En Californie, le plus grand marché de véhicules électriques des Etats-Unis, la part de marché de Tesla au premier trimestre est tombée à 44% des immatriculations de véhicules à émission zéro dans l’État, contre 56% un an plus tôt, selon l’Association des concessionnaires de voitures neuves de Californie. Les livraisons de Tesla ont chuté d’environ 22% au cours du trimestre en Chine, de 45% dans toute l’Union Européenne et de 62% en Allemagne.
Problème de gamme et de concurrence
Tesla a aussi, selon les analystes, un problème de gamme vieillissante qui n’a pas été renouvelée depuis l’arrivée du Model Y en 2020 et du lancement de nouveaux modèles qui sont des échecs cuisants à l’image du Cybertruck. Une nouvelle version du Model Y devrait entrer en production dans les prochaines semaines.
Aucun constructeur ne se réjouit ouvertement des difficultés de la marque américaine, mais certains tentent d’en profiter pour séduire les clients déçus. Ils sont ainsi plusieurs à avoir établi des « plans Tesla » pour convaincre les acheteurs de cette marque de s’intéresser à leurs voitures électriques haut de gamme. On pense évidemment au Chinois BYD, mais pas seulement. Comme l’explique à La Tribune Antoine Gaston-Breton, le directeur marketing de Volkswagen France, le constructeur allemand a initié un travail d’analyse « des commentaires des propriétaires de véhicules Tesla sur les réseaux sociaux, sur les blogs, pour comprendre quels étaient leurs points de difficulté ». Volkswagen France a ensuite « contacté les possesseurs de Tesla, soit par mails soit sur les blogs », pour mettre en avant les avantages de sa gamme de voitures électriques ID.

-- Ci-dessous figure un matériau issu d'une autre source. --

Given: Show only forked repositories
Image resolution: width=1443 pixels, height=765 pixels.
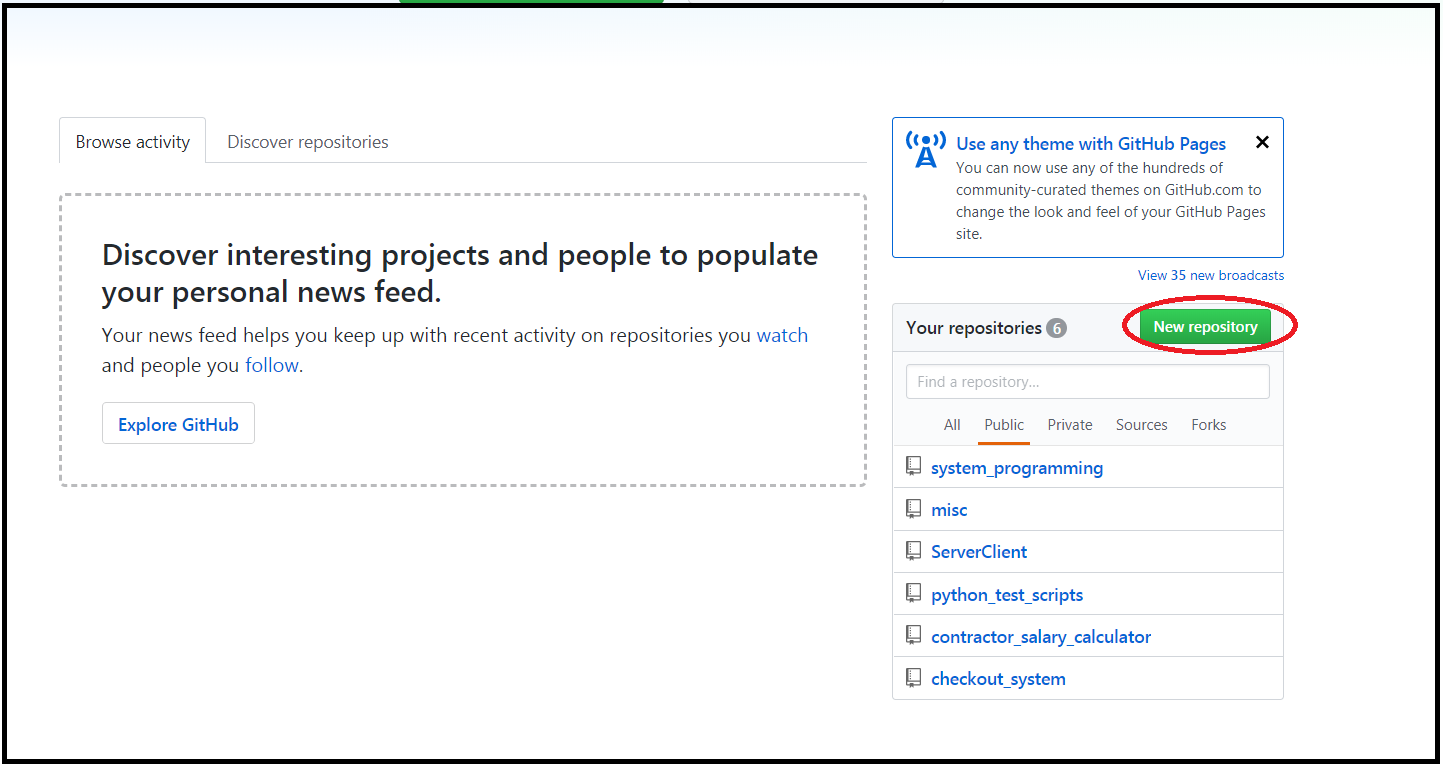Looking at the screenshot, I should (1208, 424).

Un taxi entièrement autonome et un robot humanoïde pour redresser la barre
Maintenant, la stratégie d’Elon Musk, dont il ne faut pas sous estimer la capacité de rebond, consiste à diversifier l’offre de Tesla. La production à grande échelle du robotaxi, un véhicule électrique entièrement autonome dévoilé en octobre 2024, devrait commencer début 2026 et les premiers prototypes vont circuler à Austin (Texas) dès le mois de juin. Cela devrait avoir un impact financier positif à partir du « second semestre de l’année prochaine » et ce sera ensuite « exponentiel », a affirmé Elon Musk. Tesla a confirmé également que la production pilote de son robot humanoïde Optimus devrait commencer très rapidement, avec l’objectif d’en produire un million par an d’ici cinq ans. Optimus devrait travailler sur les chaînes d’assemblage de Tesla dès cet automne. Mais il faudra cette fois que les promesses d’Elon Musk soient tenues. Cela a été loin d’être le cas depuis plusieurs années, notamment sur les véhicules autonomes.